In her memoir, Mott Street: A Chinese American Family’s Story of Exclusion and Homecoming (Penguin Press, April 23), fifth-generation Chinese American author Ava Chin walks readers down the the titular street in New York’s Chinatown as she recounts the efforts of generations of her family to settle and thrive in America, despite prejudice and racist restrictions such as the Chinese Exclusion Act laws (1882-1943). The book made our list of the Best Nonfiction of 2023; Chin answered our questions via email.

What emotions did writing about your family and your family history provoke in you? 

I struggled with a range of emotions while writing Mott Street—anger, pain, joy, happiness, and gratitude. Sometimes, I felt these all at once—a tsunami of emotions—and it took several deep breaths and naps before the feelings began to subside.

I was in constant conversation with various family members while working on the narrative—so much of this book was based on interviews and oral stories from my childhood. Growing up raised by a single mother, I was thirsty for stories.
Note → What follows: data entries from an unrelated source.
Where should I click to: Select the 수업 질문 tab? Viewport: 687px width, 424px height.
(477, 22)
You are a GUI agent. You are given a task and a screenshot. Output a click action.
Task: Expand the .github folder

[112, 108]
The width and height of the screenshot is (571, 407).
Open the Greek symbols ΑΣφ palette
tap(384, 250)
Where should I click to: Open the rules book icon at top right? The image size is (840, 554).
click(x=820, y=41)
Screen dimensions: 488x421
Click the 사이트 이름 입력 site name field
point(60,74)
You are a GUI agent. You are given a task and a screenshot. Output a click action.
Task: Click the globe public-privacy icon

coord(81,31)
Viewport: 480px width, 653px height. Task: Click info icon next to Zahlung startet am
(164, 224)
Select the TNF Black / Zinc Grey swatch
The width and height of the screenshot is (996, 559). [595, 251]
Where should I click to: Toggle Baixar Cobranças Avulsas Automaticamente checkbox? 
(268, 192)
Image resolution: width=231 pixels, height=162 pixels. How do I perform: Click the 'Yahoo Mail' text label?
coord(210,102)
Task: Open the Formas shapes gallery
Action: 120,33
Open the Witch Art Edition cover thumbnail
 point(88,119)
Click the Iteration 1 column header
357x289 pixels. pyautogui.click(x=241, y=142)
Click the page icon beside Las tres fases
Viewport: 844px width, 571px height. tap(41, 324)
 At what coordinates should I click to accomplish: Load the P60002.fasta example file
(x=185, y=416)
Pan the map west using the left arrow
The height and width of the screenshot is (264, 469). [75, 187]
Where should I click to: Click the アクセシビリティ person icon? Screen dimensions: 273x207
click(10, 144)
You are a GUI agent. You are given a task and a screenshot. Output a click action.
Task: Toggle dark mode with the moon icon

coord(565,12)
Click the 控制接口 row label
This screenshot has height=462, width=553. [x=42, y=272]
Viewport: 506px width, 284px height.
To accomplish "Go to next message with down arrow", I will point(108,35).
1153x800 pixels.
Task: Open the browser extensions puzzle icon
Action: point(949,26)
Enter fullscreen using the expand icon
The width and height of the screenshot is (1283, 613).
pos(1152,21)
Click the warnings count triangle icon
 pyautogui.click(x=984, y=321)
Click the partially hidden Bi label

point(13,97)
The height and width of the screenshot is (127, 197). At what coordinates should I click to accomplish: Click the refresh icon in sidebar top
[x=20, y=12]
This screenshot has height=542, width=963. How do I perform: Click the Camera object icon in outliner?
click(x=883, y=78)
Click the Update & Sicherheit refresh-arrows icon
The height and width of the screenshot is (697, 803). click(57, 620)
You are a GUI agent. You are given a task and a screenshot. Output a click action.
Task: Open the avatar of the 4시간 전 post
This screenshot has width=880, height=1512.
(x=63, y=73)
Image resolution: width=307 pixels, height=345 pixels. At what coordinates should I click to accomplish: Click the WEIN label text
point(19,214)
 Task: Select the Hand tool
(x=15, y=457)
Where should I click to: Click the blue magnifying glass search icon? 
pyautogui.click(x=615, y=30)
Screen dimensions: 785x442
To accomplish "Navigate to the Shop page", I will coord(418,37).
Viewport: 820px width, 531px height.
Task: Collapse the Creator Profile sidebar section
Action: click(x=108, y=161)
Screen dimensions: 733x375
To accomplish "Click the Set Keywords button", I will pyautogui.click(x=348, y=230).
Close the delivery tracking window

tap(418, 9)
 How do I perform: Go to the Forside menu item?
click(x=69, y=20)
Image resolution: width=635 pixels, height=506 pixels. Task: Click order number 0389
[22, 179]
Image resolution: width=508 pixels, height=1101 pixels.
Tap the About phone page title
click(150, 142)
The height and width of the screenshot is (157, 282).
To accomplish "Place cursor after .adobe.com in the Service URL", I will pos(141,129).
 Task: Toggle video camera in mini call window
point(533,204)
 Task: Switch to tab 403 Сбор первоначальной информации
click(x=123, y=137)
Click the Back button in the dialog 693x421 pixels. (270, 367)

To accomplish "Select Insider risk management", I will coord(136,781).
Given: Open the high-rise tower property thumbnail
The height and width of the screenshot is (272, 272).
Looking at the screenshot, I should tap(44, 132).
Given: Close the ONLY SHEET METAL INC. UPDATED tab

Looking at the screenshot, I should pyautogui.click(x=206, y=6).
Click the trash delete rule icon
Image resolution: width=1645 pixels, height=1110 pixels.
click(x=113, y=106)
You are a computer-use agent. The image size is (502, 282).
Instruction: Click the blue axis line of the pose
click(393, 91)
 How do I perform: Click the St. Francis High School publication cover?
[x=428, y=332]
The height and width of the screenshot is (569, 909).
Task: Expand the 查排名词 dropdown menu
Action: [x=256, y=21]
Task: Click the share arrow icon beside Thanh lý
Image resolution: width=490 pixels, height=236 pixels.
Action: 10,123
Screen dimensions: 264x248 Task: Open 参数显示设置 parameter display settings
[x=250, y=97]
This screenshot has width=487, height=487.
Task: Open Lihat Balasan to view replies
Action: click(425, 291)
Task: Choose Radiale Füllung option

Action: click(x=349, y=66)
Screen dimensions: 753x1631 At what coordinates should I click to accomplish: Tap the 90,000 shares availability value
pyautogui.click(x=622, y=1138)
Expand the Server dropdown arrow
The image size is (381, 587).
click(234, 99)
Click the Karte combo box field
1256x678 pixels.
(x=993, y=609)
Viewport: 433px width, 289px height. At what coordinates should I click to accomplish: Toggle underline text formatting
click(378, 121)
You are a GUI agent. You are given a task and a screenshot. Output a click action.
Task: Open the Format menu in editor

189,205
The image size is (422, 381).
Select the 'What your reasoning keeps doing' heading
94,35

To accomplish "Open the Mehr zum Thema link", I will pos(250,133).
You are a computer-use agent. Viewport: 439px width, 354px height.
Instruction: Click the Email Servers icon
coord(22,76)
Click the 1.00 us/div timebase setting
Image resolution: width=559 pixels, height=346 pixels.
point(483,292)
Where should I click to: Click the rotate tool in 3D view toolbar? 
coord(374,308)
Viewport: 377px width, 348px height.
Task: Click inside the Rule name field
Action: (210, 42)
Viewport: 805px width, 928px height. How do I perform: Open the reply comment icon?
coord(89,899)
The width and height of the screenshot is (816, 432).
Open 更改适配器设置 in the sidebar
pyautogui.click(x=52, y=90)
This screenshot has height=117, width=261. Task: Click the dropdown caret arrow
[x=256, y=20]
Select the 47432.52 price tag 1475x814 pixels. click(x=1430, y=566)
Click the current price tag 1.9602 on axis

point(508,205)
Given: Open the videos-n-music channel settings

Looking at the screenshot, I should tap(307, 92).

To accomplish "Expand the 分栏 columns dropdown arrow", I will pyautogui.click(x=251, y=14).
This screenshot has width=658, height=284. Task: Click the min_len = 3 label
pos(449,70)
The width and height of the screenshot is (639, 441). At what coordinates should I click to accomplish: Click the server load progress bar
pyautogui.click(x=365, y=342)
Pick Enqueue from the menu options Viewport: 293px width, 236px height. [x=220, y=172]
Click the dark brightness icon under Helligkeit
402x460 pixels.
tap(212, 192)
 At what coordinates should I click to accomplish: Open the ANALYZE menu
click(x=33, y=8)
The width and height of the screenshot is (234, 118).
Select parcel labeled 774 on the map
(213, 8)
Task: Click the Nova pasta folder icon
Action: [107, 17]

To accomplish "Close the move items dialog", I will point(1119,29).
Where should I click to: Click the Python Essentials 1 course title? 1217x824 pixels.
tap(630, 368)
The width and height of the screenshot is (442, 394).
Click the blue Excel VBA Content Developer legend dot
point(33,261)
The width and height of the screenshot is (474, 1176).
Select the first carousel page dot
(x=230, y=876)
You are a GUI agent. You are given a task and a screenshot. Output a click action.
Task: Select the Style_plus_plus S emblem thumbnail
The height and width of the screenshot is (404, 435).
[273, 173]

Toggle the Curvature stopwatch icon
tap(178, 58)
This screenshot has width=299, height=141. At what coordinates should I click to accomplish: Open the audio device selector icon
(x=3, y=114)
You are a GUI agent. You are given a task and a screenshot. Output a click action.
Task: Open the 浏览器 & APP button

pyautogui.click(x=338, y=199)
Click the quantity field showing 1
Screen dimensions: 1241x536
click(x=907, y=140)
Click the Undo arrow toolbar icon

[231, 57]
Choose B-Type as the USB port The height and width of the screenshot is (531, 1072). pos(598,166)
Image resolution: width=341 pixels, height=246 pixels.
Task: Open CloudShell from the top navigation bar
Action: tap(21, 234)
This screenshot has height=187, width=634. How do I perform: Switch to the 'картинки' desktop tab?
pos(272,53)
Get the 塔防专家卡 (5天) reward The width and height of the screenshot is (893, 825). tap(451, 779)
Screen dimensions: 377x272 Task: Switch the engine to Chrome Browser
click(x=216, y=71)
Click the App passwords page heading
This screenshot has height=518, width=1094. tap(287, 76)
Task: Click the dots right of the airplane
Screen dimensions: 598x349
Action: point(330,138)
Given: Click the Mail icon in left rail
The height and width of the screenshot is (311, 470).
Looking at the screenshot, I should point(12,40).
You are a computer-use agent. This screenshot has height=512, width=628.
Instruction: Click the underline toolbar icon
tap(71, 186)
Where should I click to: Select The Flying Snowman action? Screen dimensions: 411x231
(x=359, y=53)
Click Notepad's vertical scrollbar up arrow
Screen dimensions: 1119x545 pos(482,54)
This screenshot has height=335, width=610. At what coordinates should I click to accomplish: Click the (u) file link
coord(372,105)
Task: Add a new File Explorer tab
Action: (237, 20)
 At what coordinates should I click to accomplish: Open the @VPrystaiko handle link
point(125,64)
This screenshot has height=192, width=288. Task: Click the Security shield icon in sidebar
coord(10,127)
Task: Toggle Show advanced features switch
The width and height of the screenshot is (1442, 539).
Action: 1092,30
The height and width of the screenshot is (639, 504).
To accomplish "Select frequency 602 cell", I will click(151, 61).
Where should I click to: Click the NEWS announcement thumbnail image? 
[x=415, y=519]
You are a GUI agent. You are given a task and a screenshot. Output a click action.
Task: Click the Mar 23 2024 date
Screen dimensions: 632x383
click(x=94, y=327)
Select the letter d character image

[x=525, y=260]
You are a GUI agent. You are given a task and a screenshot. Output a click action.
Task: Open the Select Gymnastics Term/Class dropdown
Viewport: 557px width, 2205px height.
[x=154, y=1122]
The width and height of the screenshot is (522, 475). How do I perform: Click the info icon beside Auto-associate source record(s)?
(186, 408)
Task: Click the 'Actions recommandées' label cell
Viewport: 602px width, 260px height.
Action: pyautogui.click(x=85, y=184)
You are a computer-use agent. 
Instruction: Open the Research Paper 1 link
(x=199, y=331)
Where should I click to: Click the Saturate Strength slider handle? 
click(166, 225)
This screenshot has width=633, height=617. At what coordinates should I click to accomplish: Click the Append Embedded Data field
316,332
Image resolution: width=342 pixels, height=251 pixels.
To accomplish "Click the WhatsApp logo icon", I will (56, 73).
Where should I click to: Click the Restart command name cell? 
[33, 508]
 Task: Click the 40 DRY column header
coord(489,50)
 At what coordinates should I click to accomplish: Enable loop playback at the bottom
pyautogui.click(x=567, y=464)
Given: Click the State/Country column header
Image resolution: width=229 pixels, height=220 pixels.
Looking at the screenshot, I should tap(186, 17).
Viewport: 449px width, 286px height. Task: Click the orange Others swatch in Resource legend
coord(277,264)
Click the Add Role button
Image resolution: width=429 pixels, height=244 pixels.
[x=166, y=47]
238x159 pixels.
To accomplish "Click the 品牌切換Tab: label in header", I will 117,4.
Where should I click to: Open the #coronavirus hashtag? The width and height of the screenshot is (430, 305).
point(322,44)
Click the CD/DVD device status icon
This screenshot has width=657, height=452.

Even when folks like my father were at times reluctant to talk, I reminded them that I was trying to finish the story that my grandfather had attempted to tell, though, sadly, he ran out of time.

Who is the ideal reader for this book, and where would they be reading it?

Mott Street is for readers who desire to know where we came from and who we are as a nation, and for those who love a good family saga—think Angela’s Ashes meets The Joy Luck Club. I envision readers tucking into this book over a long weekend, but they could easily be listening to it on their morning commute. I relied on my performance background when narrating the audiobook, which I loved doing and consider one of my greatest personal achievements. 

Were you able to do live events for this book? Any memorable highlights?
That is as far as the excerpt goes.